The three doctors then offered their conclusions to the court. The men testified in Cradle’s favour, asserting that they had seen physical injuries indicative of rape, adding that they believed this to have been Cradle’s first sexual experience. In a time with a very limited understanding of who could be raped, this claim of virginity strengthened Cradle’s allegations. The surgeons also took steps to link Cradle’s emotional distress to the assault itself, asserting professional jurisdiction over matters of the mind as well as the body. Hannel tried to claim that Cradle was delusional, mentally deranged, and therefore not to be believed. The surgeons, on the other hand, testified to Cradle’s lucidity when she offered her own version of events, presenting her disturbed emotional state as temporary and fleeting rather than a symptom of prolonged illness.

In the end, the testimony of the Army surgeons convinced the court. Hannel was convicted of rape, despite his vocal protestations about Black women being traditionally excluded from understandings of victimhood. Hannel’s objections did not fall on deaf ears: his initial sentence of 2 years imprisonment was commuted to just 3 months. Hannel got off incredibly lightly – rape was a capital crime under Army law during the Civil War. The prisoner went a step further, however, requesting a full pardon the month after his conviction. Joseph Holt, the Judge Advocate General of the US Army, rebuffed Hannel’s request, arguing that the short sentence Hannel was serving fell ‘far short’ of what he ‘richly deserves to suffer.’[2]

In testifying to Cradle’s injuries and distress, the three surgeons from New Bern helped to secure the conviction of Hannel and his expulsion from the Army. They also asserted their expertise, establishing the ability of members of the medical profession to claim special authority over matters of the body and mind in legal settings. These three men contributed to a growing trend: the medicalisation of the rape victim’s body and mind.

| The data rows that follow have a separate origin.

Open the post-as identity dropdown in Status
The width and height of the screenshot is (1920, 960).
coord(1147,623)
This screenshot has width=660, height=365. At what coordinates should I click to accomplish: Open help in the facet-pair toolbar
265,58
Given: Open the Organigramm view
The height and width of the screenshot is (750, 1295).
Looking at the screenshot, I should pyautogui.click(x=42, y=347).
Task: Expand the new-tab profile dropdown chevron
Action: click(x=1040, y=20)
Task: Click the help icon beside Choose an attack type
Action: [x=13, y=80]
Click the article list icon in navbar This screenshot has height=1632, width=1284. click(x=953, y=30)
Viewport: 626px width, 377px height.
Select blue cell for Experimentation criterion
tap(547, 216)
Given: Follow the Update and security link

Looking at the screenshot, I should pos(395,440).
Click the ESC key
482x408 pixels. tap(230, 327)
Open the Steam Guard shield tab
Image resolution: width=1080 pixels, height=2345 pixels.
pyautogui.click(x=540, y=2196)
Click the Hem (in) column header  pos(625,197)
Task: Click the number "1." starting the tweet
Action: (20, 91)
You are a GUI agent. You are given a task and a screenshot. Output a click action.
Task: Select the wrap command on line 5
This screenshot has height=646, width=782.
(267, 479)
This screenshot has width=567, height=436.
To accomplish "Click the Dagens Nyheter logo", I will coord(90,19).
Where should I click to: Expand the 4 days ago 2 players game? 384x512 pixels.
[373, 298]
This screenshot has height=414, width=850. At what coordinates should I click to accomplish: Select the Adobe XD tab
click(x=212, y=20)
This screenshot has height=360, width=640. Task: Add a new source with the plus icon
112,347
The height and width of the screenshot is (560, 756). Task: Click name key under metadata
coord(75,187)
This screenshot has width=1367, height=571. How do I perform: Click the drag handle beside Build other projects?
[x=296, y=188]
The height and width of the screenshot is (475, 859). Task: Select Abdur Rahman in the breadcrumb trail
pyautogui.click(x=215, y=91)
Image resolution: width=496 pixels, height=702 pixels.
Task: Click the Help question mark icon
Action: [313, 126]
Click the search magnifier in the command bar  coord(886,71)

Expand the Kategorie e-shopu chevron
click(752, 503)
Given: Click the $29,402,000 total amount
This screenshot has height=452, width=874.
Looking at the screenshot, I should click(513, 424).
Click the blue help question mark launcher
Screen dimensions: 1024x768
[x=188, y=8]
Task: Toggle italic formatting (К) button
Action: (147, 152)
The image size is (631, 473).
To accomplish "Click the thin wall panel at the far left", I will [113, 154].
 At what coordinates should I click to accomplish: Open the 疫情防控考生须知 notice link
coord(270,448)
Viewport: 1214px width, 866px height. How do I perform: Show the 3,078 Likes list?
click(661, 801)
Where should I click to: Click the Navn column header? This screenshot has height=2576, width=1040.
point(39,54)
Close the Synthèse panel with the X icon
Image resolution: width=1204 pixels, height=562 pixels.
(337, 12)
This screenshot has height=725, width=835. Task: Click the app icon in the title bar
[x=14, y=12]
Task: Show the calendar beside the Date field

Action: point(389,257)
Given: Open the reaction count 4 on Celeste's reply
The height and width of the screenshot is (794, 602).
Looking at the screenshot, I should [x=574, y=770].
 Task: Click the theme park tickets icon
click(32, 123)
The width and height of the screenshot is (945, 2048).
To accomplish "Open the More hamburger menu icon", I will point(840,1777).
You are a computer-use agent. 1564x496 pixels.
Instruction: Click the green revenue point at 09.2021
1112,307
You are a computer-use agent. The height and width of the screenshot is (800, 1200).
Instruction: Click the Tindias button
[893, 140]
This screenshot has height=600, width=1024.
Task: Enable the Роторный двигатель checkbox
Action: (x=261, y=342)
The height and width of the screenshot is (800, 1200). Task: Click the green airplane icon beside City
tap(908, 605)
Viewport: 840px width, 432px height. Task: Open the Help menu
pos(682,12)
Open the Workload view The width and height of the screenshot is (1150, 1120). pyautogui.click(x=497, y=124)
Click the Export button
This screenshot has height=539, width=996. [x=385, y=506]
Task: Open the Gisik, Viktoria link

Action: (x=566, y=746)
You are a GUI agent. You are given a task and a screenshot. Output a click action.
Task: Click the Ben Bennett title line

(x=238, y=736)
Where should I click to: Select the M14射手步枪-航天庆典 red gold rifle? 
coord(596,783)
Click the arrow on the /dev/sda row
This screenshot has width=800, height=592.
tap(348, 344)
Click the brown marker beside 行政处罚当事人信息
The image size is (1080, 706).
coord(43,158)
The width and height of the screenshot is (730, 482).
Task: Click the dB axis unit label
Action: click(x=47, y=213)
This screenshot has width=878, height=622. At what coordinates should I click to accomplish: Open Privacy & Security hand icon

Previously a matter settled primarily by questions of social status and eyewitness testimony, the inclusion of the surgeons in this case made rape into a medical event that could be examined and diagnosed. While for Rebecca Ann Cradle this ensured justice, for rape victims broadly this posed new challenges. What about women who were not physically injured by their assailants? What about those with no access to medical care? In paving the way for Cradle to be believed, these surgeons erected new barriers for other women seeking justice.

The professionalisation of medicine in the mid-nineteenth century also encouraged male intrusion into traditionally female spaces and experiences. Customarily women would speak to the evidence of violation on their fellows’ bodies. Women would step in to provide treatment, and women would tend victims’ bodies and minds. In their drive to establish their own professional reputations, men disrupted long-standing folk healing traditions, absorbing the knowledge of women medical practitioners and claiming it for themselves. The testimony of the surgeons against Eugene Hannel exemplify this moment of transition in women’s healthcare; the legacies of the exclusion of women from medical expertise continues to plague women, especially women of colour, today.

Dr Liz Barnes is working as a Lecturer for the University of Reading History Department. Her recent PhD thesis explored the ways in which Black women’s responses to sexual violence shaped authority in the Reconstruction US South. Her new project focuses on Black women’s experiences of healthcare after emancipation.